• _GOAL OF THE EXERCISE_
The answer must be every line from the entries below that contains "Given".

• _INFORMATION SUPPLIED_
——————
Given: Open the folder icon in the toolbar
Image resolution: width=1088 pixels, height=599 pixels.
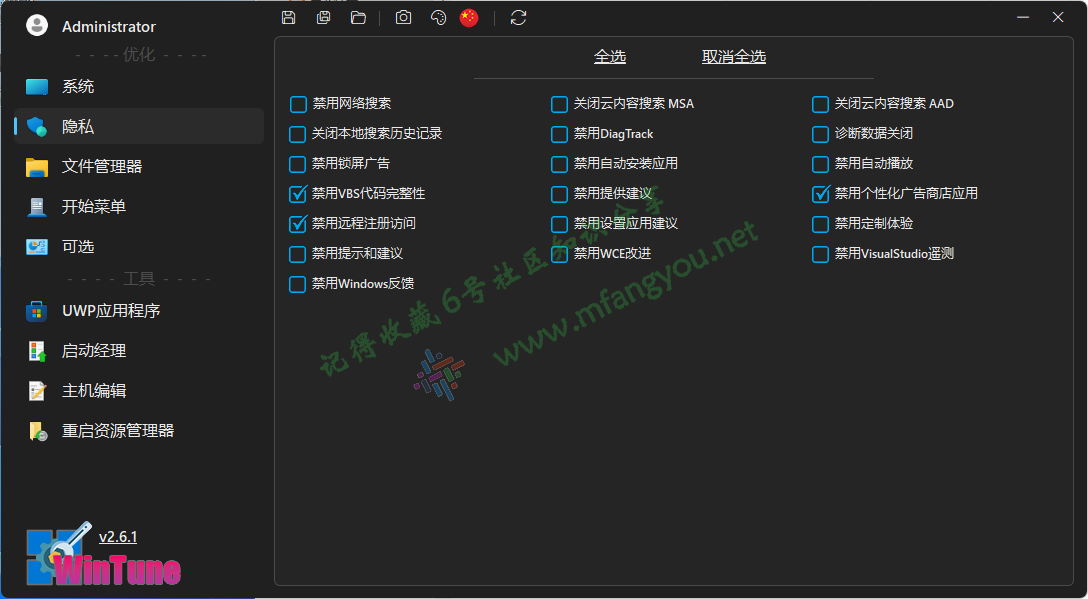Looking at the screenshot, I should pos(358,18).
——————
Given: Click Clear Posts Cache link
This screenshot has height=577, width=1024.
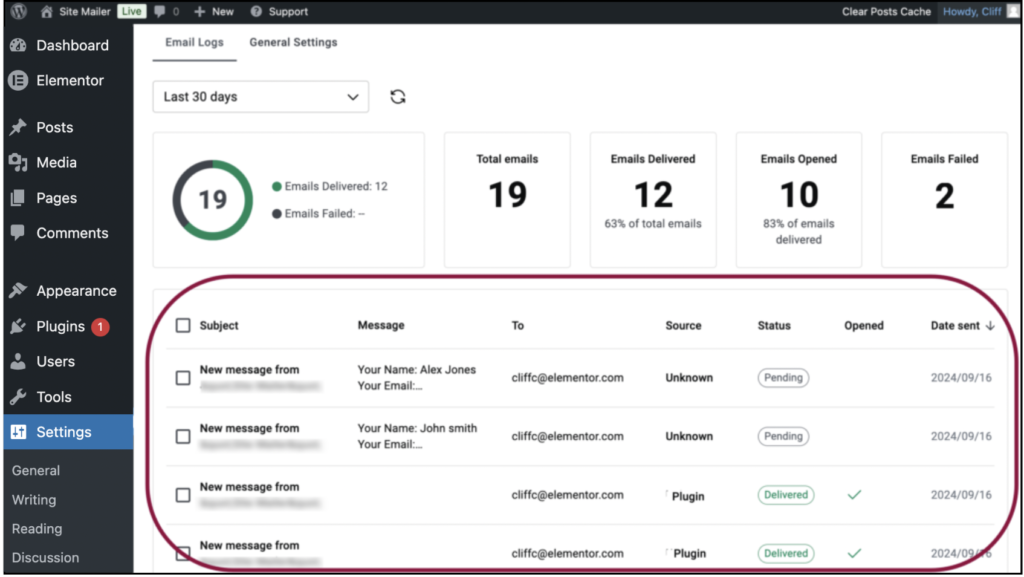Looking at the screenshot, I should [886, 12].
——————
• _RESPONSE AREA_
Given: Open the folder icon in the toolbar
Given: Click Clear Posts Cache link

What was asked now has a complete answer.